Salary, school climate, and student behavior have been a constant issue during the last four years. Researchers, policymakers, and stakeholders can gain useful insight into the opinions of those on the frontlines educating children. The majority of educators are satisfied with their jobs and believe their job makes a positive difference in the lives of students. However, two-thirds (67%) of teachers stated that teacher morale was a critical issue in their district.

Student behavior remains a significant issue across the state. While there is a myriad issue that concerns educators, they consistently rank discipline issues near the top. The problem appears to be rooted in the student’s home environment and the school’s culture/climate; both must be considered when addressing the problem.

 

A school and district must adopt policies that support effective classroom management, as well as instruction for all students. One possible policy needs to be better tracking of time that an educator has to spend on discipline issues. Do parents have the right to know, for example, if one student disrupts their own child’s education so frequently that instruction time is lost? School districts must balance responsibilities toward the community with the responsibility to nurture students. Without discipline, students cannot learn.

- _STORED DATA_:

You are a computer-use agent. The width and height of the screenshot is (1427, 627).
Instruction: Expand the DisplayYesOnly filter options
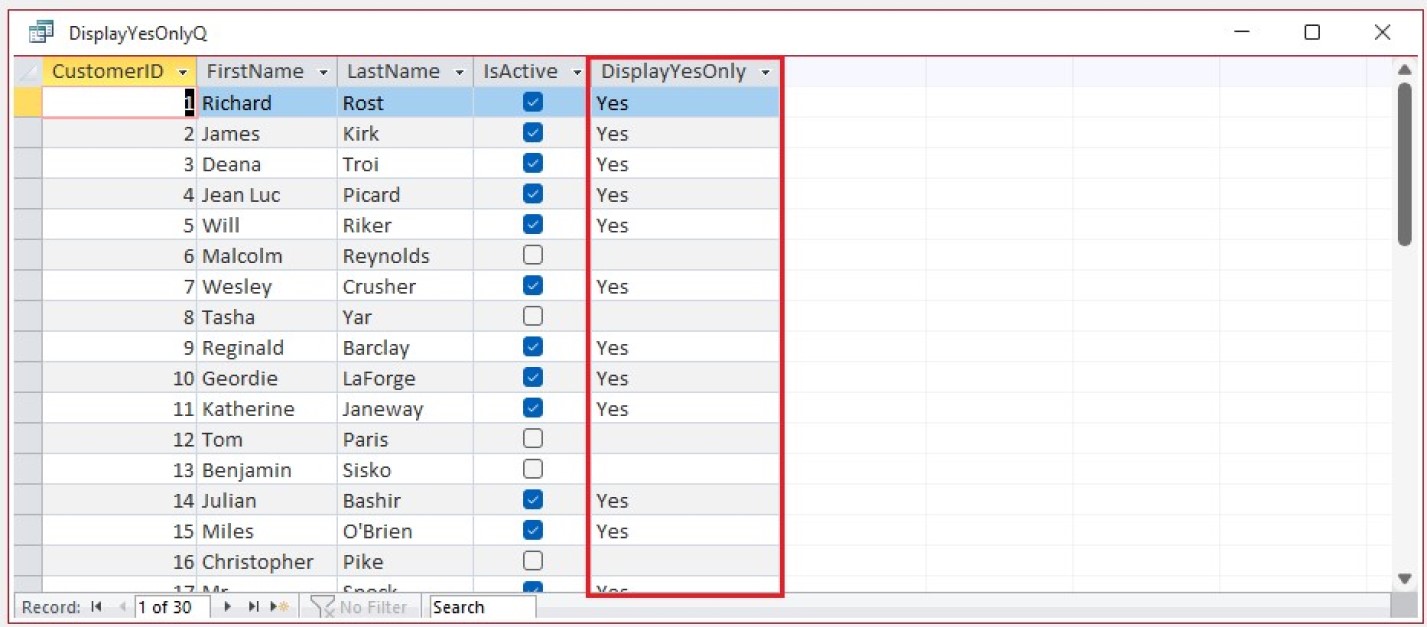pos(765,71)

- _OBJECTIVES_:
1 > Name each group that the passage on educators' views above says can gain useful insight into the opinions of educators.
2 > Quote the passage on educators' views word for word, starting with "Student behavior remains" and going on through "students cannot learn.".

- _OUTPUTS_:
1 > Researchers, policymakers, stakeholders

2 >
Student behavior remains a significant issue across the state. While there is a myriad issue that concerns educators, they consistently rank discipline issues near the top. The problem appears to be rooted in the student’s home environment and the school’s culture/climate; both must be considered when addressing the problem.

 

A school and district must adopt policies that support effective classroom management, as well as instruction for all students. One possible policy needs to be better tracking of time that an educator has to spend on discipline issues. Do parents have the right to know, for example, if one student disrupts their own child’s education so frequently that instruction time is lost? School districts must balance responsibilities toward the community with the responsibility to nurture students. Without discipline, students cannot learn.